(What you will do):
Among the entries, how many lines carry the string "each"? Give the number and nothing else.

___ Data to examine ___

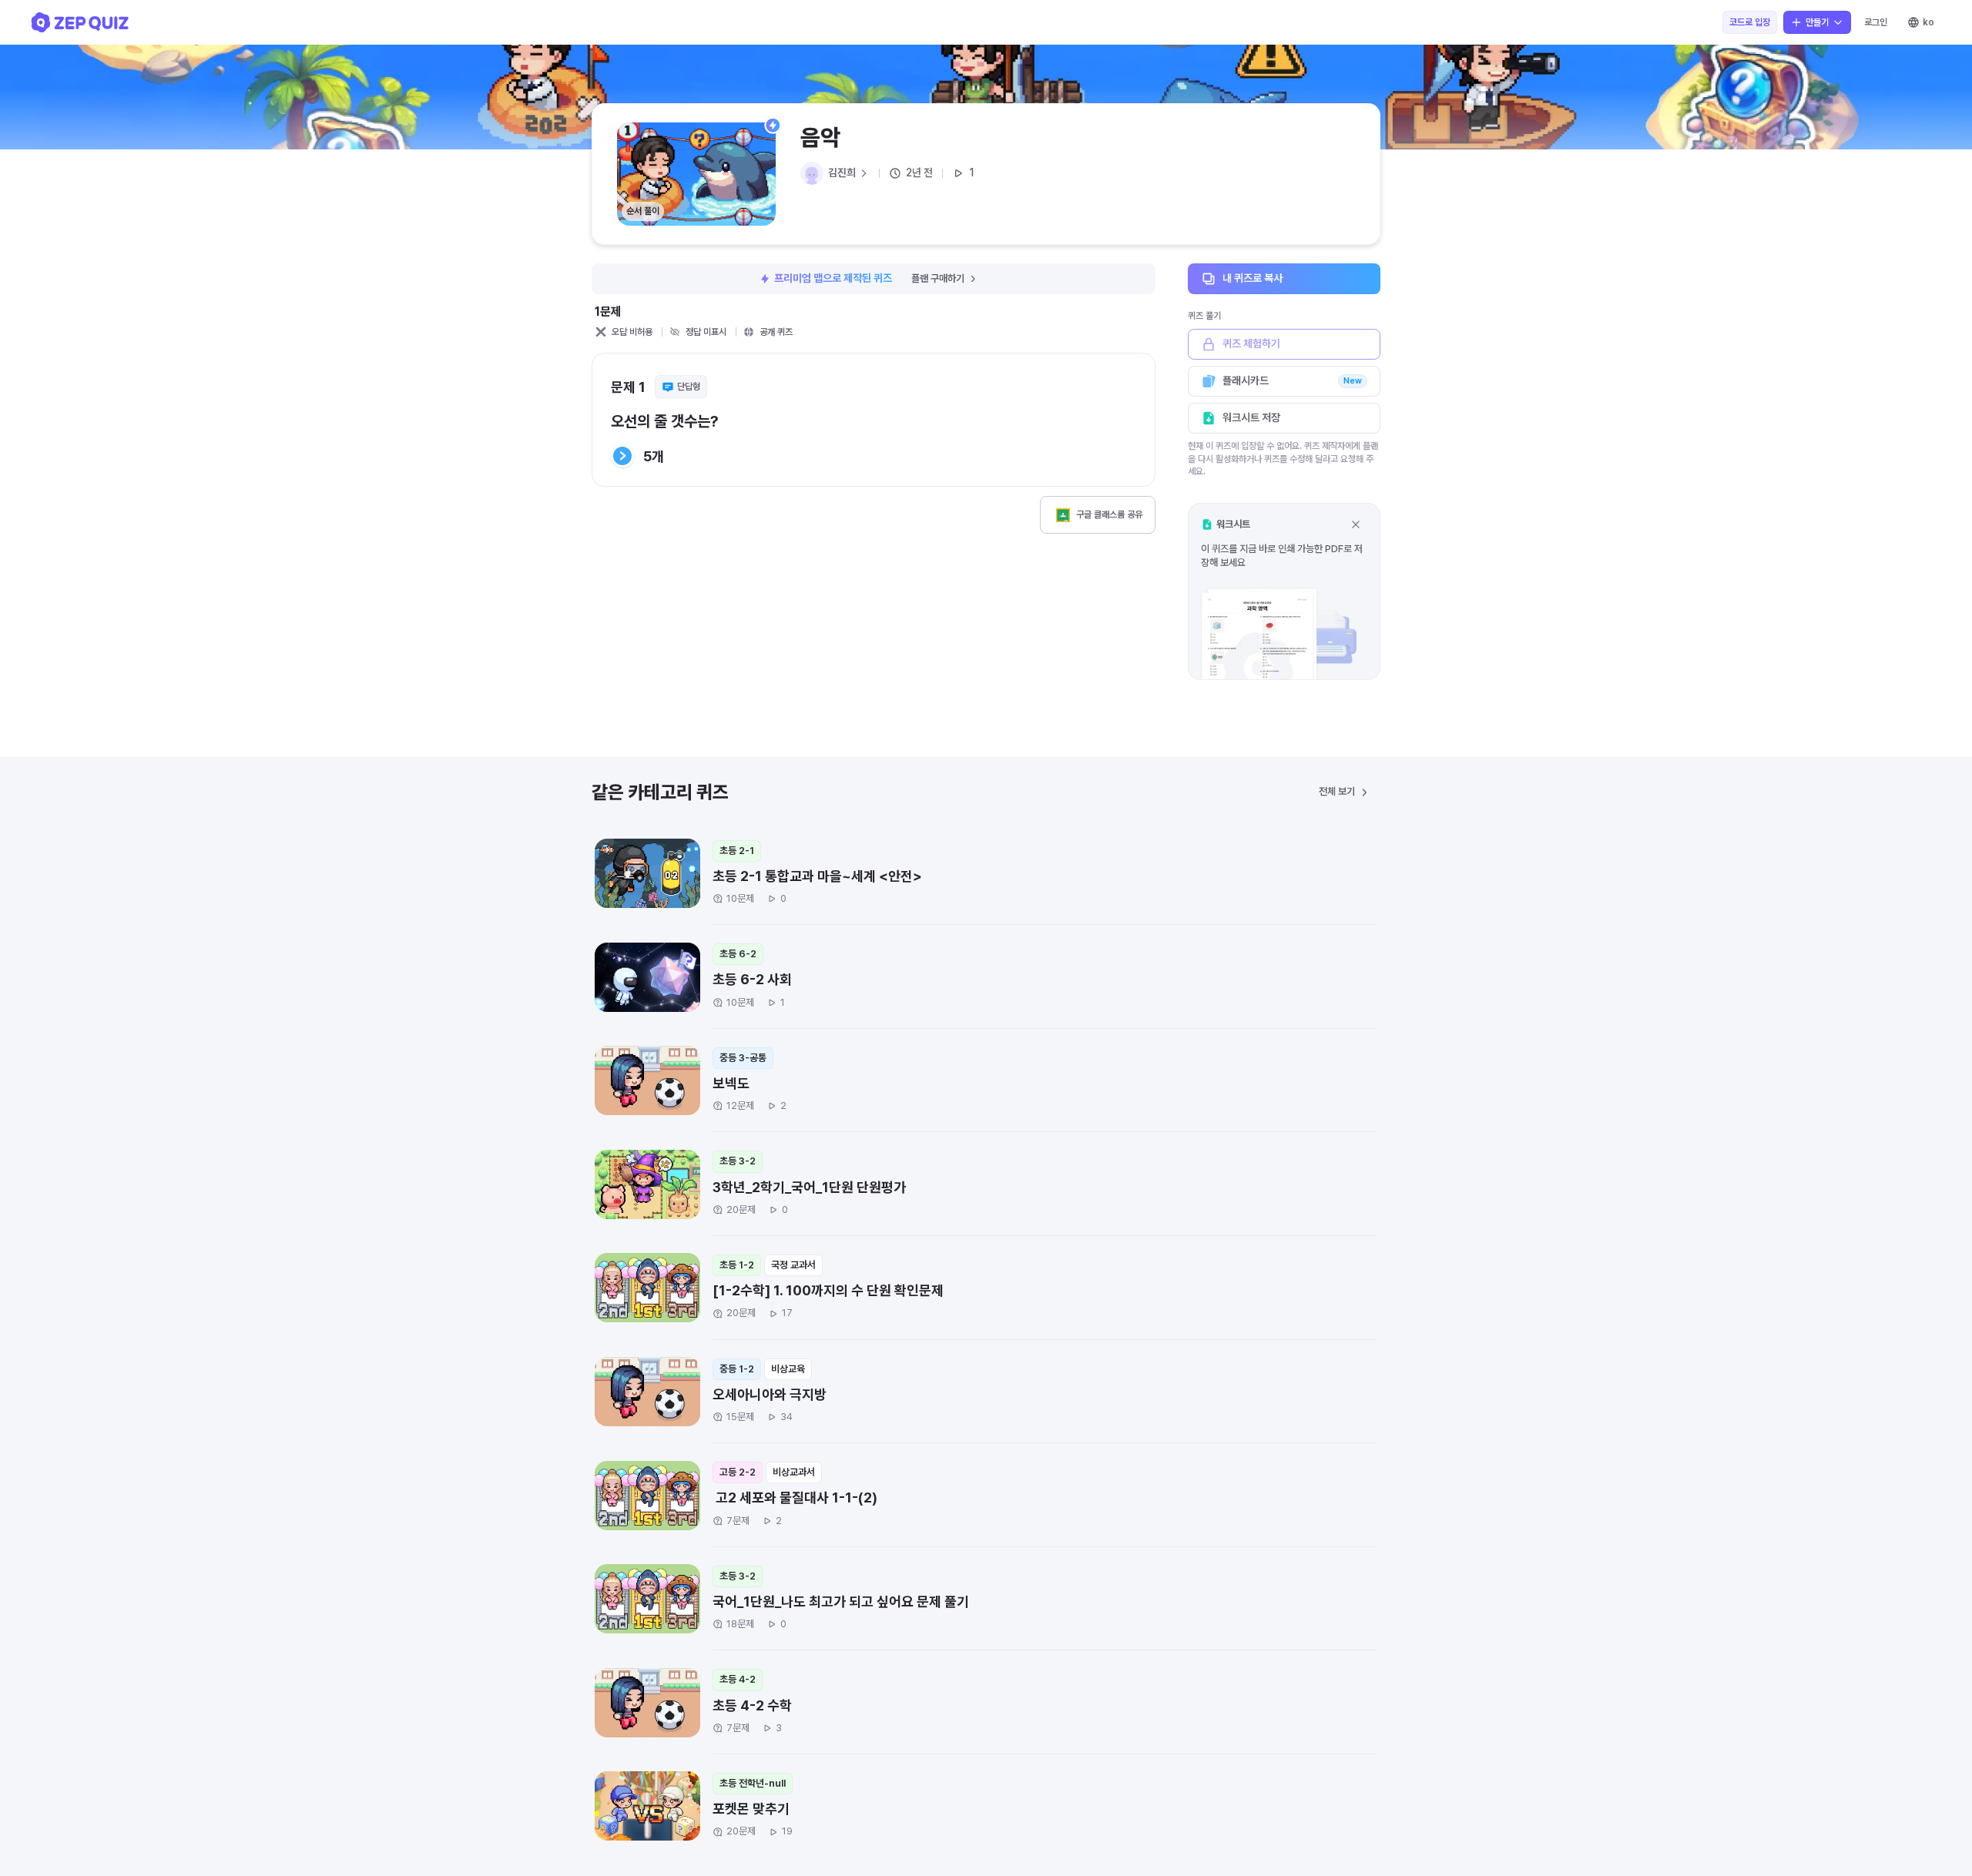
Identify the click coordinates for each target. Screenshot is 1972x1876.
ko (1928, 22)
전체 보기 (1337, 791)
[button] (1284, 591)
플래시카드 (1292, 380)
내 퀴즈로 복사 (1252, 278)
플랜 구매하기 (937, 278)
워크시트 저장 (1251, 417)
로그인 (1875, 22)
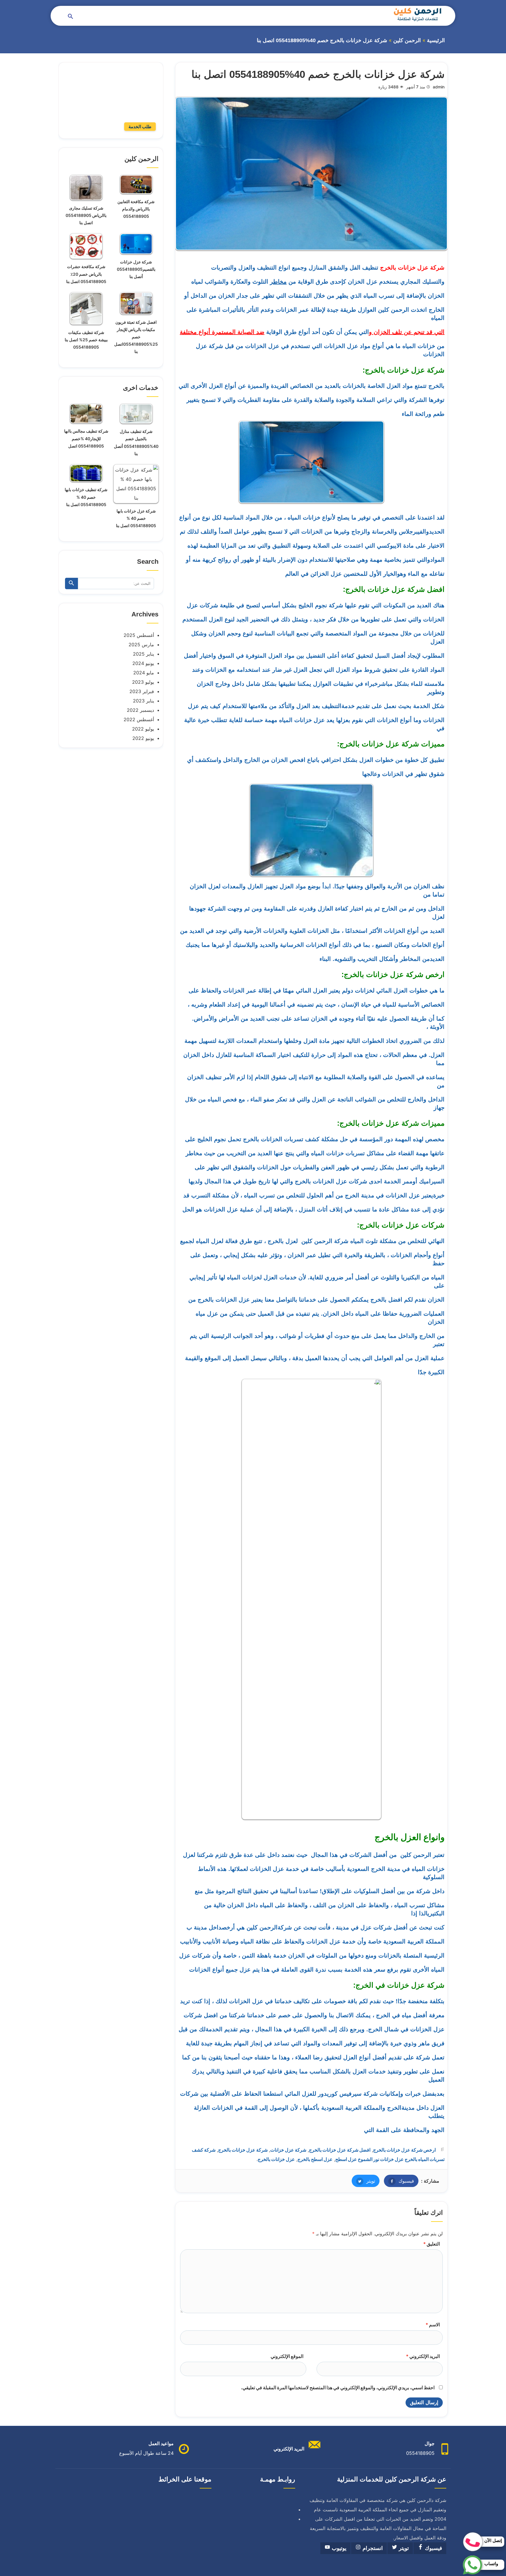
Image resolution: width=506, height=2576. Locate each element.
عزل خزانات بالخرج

___

(Answer below):
2